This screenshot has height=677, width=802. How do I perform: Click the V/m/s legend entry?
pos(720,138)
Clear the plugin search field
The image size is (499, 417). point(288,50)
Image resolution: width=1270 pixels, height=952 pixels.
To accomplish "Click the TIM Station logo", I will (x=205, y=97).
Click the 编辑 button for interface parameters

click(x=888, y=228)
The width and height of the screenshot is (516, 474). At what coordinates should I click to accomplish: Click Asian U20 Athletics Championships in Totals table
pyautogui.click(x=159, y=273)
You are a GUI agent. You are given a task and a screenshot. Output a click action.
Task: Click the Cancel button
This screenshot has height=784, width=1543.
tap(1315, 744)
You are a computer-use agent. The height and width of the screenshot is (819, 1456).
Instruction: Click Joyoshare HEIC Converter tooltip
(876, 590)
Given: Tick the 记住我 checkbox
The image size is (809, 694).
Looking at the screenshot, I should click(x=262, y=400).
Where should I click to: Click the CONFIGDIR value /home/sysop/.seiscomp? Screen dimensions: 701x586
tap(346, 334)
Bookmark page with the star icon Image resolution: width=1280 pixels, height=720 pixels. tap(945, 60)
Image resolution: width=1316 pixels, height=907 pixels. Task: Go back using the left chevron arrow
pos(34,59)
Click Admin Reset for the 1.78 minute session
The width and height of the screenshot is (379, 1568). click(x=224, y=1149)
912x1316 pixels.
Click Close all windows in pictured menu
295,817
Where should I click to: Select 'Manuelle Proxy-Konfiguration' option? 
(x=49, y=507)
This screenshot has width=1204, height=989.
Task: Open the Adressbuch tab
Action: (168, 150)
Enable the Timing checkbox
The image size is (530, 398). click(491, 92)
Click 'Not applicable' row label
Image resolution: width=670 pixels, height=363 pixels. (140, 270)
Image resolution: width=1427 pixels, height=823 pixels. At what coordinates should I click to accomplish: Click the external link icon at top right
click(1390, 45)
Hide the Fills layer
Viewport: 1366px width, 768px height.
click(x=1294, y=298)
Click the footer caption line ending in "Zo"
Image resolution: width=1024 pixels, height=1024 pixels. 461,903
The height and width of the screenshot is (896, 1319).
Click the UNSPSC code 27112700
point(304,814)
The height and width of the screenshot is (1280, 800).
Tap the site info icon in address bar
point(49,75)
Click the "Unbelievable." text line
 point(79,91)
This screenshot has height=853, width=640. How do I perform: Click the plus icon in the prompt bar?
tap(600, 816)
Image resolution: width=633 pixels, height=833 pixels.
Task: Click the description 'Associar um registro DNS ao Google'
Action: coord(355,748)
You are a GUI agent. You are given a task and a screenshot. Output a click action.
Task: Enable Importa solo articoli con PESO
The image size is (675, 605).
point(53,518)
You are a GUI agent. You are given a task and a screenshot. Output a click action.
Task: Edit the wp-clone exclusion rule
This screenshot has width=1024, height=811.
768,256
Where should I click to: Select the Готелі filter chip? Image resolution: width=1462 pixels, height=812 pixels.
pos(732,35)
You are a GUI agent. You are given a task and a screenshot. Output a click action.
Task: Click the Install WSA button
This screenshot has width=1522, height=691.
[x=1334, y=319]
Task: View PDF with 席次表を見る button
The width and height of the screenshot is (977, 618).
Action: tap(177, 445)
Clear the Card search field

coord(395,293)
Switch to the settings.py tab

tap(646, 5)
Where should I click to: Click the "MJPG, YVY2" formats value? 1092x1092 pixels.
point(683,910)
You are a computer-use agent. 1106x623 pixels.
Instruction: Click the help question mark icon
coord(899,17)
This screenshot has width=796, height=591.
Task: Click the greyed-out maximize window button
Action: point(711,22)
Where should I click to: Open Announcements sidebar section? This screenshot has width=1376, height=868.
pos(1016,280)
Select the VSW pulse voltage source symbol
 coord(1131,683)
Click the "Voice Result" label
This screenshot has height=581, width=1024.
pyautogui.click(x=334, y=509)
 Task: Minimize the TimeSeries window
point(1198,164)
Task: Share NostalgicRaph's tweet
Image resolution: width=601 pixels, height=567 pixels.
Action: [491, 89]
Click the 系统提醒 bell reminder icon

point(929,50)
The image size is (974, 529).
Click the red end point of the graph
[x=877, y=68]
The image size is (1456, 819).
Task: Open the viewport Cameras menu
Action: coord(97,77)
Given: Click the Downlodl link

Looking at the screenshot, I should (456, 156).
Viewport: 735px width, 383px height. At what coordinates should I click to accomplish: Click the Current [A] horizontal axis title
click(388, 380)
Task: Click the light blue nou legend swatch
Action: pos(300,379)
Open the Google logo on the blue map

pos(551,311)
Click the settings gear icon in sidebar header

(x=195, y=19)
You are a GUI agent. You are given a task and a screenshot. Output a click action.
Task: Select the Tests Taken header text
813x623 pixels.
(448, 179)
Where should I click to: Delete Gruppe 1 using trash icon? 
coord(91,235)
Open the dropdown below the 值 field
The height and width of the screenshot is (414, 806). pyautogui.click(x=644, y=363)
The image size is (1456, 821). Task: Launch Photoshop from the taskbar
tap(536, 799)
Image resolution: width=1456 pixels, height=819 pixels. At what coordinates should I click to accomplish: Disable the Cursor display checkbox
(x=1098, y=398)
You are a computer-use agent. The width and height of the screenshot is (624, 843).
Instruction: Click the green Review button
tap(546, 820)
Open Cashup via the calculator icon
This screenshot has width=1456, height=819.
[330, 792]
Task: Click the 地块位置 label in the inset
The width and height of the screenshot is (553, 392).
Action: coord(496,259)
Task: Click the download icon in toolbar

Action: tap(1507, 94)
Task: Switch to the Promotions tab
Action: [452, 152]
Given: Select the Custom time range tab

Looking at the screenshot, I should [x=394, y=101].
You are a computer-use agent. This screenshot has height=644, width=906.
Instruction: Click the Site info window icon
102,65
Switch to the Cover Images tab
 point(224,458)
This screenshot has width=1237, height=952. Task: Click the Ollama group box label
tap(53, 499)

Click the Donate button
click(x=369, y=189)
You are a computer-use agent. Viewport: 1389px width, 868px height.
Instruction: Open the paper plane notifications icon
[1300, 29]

********

» **EXERCISE DESCRIPTION**
Change "Disable" to "Enable" in the entries starting with the line with "Image resolution: width=1456" and going on through the line with "(x=1098, y=398)", and give only those lines, otherwise unchanged.

» **ANSWER BELOW**
Image resolution: width=1456 pixels, height=819 pixels. At what coordinates should I click to accomplish: Enable the Cursor display checkbox
(x=1098, y=398)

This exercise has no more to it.